It was the spring of the year 1986. I was 23 years old, and deeply immersed in mental suffering that was, in part, due to my as yet undiagnosed depression and obsessive compulsive disorder. I turned to the writings and talks of Pope John Paul II.
I had read him before, many times. But here I read him with a anguished, searching heart. And my heart recognized something in those words, and in the energy of the man who had expressed them. It was as if everything he said shined with an implicit but unmistakable truth: "God loves you. God loves every human person. God wants to draw particularly close to every human person in this time, in this age when so many have forgotten Him. God wants to glorify His mercy. Do not be afraid."
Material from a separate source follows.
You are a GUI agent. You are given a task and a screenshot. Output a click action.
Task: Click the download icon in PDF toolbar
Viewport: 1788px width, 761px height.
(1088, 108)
Here were words that came from a living man, a witness of my own time. The media made his presence in our world accessible in other ways. His face was in pictures and on television. I could see and hear his gestures and his voice with all of its great strength and tenderness. Although I did not "know" him, his particular humanity burst through all of the indirect and partial glimpses of multimedia and addressed me head on.
"Every person matters. Every person, absolutely every human person has been created by God and is loved by God. And that means that even you, John, are loved by God."And I felt that I was loved, personally, by the man who was living such a compelling witness in front of the world. I "met" him in a dialogue of mind and heart, and through him, I met Jesus Christ in a new way--a way that has remained fundamental to my identity and my way of looking at life.
I discovered Jesus not just as a subject for theological study but as a Person who is really there "on the other side" of my prayers, who loves me, who is active in my life and who enables me to love Him.
Thank you, Jesus, for the life and witness of Blessed John Paul II. Thank you, Jesus, for this great family, the Church!